По опоре электролинии, нагло взметнувшейся ввысь, узнал холмик, хотя горы за ним не было, её заслонял новый санаторий с колоннами, башенками и бельведерами.
– Отсюда отличный был вид на гору, хотелось на неё залезть в детстве.
– Отправимся завтра? – предложила Вика.
Ехали в автобусе по берегу взболтанного, грязно-зелёного моря, ехали долго по разбитой дороге.
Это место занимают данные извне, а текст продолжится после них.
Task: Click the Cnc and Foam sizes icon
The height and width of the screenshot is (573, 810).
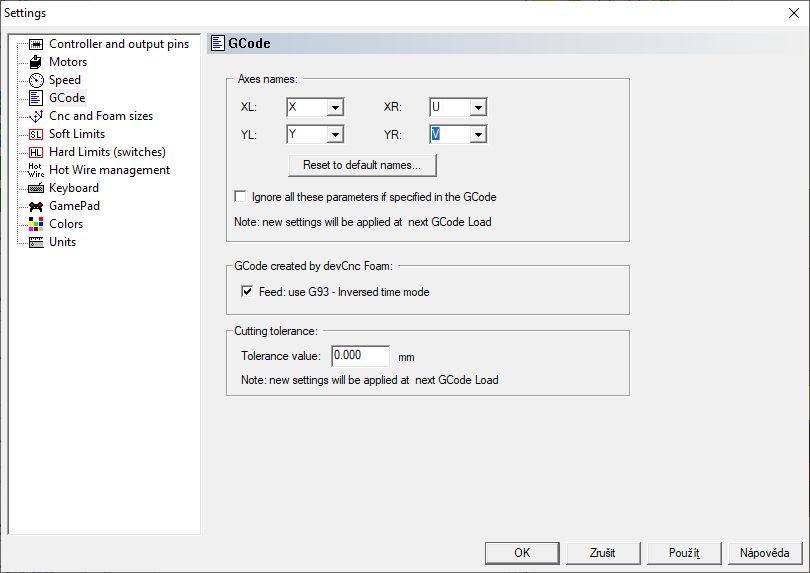Action: pos(36,116)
Гора синела, голубела в окне, как если бы стыдливо отступала дальше и дальше, защищаясь от непрошенных гостей слоями разогретого воздуха.
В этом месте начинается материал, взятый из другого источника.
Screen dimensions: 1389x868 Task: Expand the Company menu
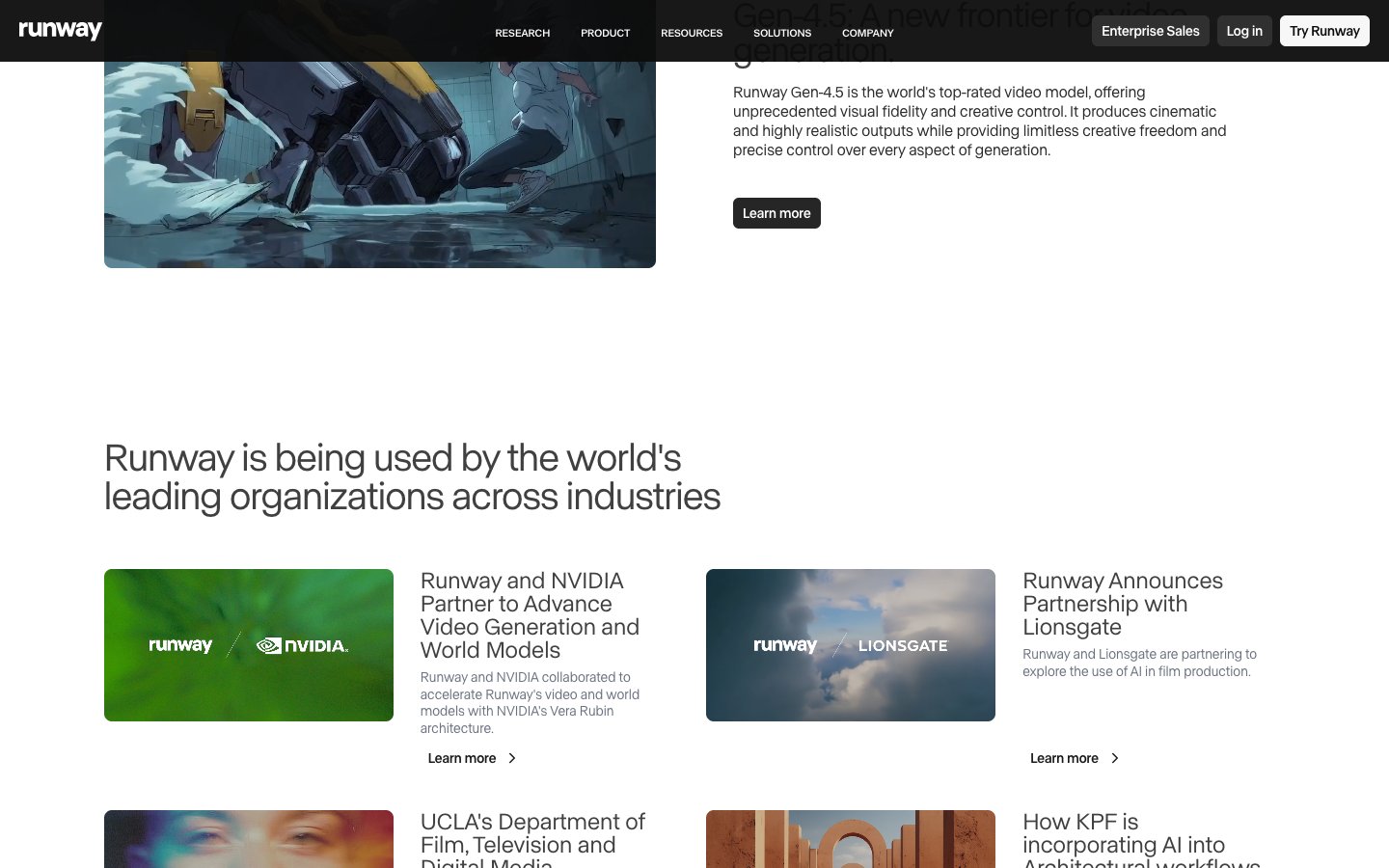click(867, 33)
Вблизи гора разочаровала – бесформенная и тусклая, какая-то неряшливая, палево-пепельная, с обилием коричневых лишаёв; деревья и сейчас нехотя сбрасывали прошлогоднюю высохшую листву.
Чертыхаясь, спотыкаясь о змеевидные, вылезавшие из земли корни, карабкались по крутым тропинкам; шуршали палые листья, потрескивали сучья.
Выше, выше.
Сдавливала плотная застойная духота. Деревца-уродцы сцеплялись ветками, кисеёй густой паутины, по трухлявым корягам ползали полчища букашек, патлатые пичужки выпархивали из-под подошв. У Вики скользили туфли, Соснин держал её за руку, подтягивал за собой на крутых подъёмах. Запыхавшись, она вдруг прижалась головою к его груди, словно проверяла есть ли у него сердце. Или испугалась темнот угнетающе-сухого карликового леса, искала защиты, успокоения? По-детски громко дышала, прикрыла глаза, вздрагивали пушистые ресницы у смуглых скул, Соснин боялся пошелохнуться, чувствуя, что надо бы что-то сделать, а не только шалеть от близости куполков, вызывающе вздымающихся в вырезе кофточки, но не знал, что и как можно, нужно сделать, не знал допустимо ли нарушение этого волнующего покоя, и тут паутина качнулась, мерзкой бородой пощекотала Соснину щёку, словно из сепиевой чащи высунулся леший, который сбежал на гору из сказочных постановок ТЮЗа.
Доля секунды прошла, секунда?
Ещё выше.
В прорехи многослойных крон плеснула синька.
– Смотри, смотри! – Вика раздвинула ветви с высохшими, забренчавшими, как тонкая жесть, листьями. – Море… Исполинский срез аквамарина распластался глубоко-глубоко внизу: беспримесно-чистый, сверкающий.
А какой духотой, теснотой испытывал терпение на обратном пути переполненный автобус?! Трясло, швыряло.
– Лучше б не ездили, – Вика заворочалась у плеча Соснина, попыталась нащупать поручень.
Грудастая клейкая попутчица в открытом сарафане, шибанув потом, привалилась, как огнедышащий тюк, прижала к гнутому исцарапанному стеклу, оно огораживало кресло водителя. Сбоку тянулся кривой, проседавший там и сям край асфальта с пучками мёртвой травы, повороты обнажали осыпи на обрыве, его устало подмывали землистой пеной мутные зеленоватые волны. Потом дорога вильнула меж лысых холмов, автобус бодро запылил по степи с высокими пожелтелыми колючками, опять вильнул… в зеркальце, торчавшем из кабины водителя, возникла прозрачно-лазоревая гора над синим-синим, в барашках, морем.